What you have to do: Put every line of the entries below into a Markdown table with the columns "Row" and "Content", numbering each line in order and skipping any blank lines.

(Dataset records)
____

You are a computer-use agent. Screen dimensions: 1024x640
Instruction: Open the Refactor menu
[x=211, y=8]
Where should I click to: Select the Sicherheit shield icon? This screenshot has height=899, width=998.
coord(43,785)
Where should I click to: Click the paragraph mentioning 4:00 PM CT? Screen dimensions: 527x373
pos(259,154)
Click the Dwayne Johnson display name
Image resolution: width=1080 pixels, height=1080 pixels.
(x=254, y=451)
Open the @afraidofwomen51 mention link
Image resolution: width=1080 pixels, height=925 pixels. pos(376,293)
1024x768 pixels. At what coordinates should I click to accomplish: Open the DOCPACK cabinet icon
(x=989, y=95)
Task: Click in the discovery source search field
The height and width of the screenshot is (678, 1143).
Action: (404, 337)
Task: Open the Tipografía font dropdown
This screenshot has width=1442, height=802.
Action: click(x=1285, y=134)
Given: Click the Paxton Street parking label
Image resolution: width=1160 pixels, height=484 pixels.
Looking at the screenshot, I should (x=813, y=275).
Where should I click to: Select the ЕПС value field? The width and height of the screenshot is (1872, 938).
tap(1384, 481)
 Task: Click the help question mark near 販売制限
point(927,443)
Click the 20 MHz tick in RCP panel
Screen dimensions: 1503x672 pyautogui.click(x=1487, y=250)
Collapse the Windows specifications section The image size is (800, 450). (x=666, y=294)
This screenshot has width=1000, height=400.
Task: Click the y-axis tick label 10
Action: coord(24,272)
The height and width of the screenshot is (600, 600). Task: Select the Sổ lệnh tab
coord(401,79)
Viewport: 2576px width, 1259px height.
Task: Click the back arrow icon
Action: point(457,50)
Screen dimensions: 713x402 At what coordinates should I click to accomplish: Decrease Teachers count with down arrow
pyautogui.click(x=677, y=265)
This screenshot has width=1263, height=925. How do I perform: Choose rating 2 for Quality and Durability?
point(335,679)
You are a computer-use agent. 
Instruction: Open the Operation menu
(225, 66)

____

Answer for the task:
| Row | Content |
|---|---|
| 1 | You are a computer-use agent. Screen dimensions: 1024x640 |
| 2 | Instruction: Open the Refactor menu |
| 3 | [x=211, y=8] |
| 4 | Where should I click to: Select the Sicherheit shield icon? This screenshot has height=899, width=998. |
| 5 | coord(43,785) |
| 6 | Where should I click to: Click the paragraph mentioning 4:00 PM CT? Screen dimensions: 527x373 |
| 7 | pos(259,154) |
| 8 | Click the Dwayne Johnson display name |
| 9 | Image resolution: width=1080 pixels, height=1080 pixels. |
| 10 | (x=254, y=451) |
| 11 | Open the @afraidofwomen51 mention link |
| 12 | Image resolution: width=1080 pixels, height=925 pixels. pos(376,293) |
| 13 | 1024x768 pixels. At what coordinates should I click to accomplish: Open the DOCPACK cabinet icon |
| 14 | (x=989, y=95) |
| 15 | Task: Click in the discovery source search field |
| 16 | The height and width of the screenshot is (678, 1143). |
| 17 | Action: (404, 337) |
| 18 | Task: Open the Tipografía font dropdown |
| 19 | This screenshot has width=1442, height=802. |
| 20 | Action: click(x=1285, y=134) |
| 21 | Given: Click the Paxton Street parking label |
| 22 | Image resolution: width=1160 pixels, height=484 pixels. |
| 23 | Looking at the screenshot, I should (x=813, y=275). |
| 24 | Where should I click to: Select the ЕПС value field? The width and height of the screenshot is (1872, 938). |
| 25 | tap(1384, 481) |
| 26 |  Task: Click the help question mark near 販売制限 |
| 27 | point(927,443) |
| 28 | Click the 20 MHz tick in RCP panel |
| 29 | Screen dimensions: 1503x672 pyautogui.click(x=1487, y=250) |
| 30 | Collapse the Windows specifications section The image size is (800, 450). (x=666, y=294) |
| 31 | This screenshot has width=1000, height=400. |
| 32 | Task: Click the y-axis tick label 10 |
| 33 | Action: coord(24,272) |
| 34 | The height and width of the screenshot is (600, 600). Task: Select the Sổ lệnh tab |
| 35 | coord(401,79) |
| 36 | Viewport: 2576px width, 1259px height. |
| 37 | Task: Click the back arrow icon |
| 38 | Action: point(457,50) |
| 39 | Screen dimensions: 713x402 At what coordinates should I click to accomplish: Decrease Teachers count with down arrow |
| 40 | pyautogui.click(x=677, y=265) |
| 41 | This screenshot has width=1263, height=925. How do I perform: Choose rating 2 for Quality and Durability? |
| 42 | point(335,679) |
| 43 | You are a computer-use agent.  |
| 44 | Instruction: Open the Operation menu |
| 45 | (225, 66) |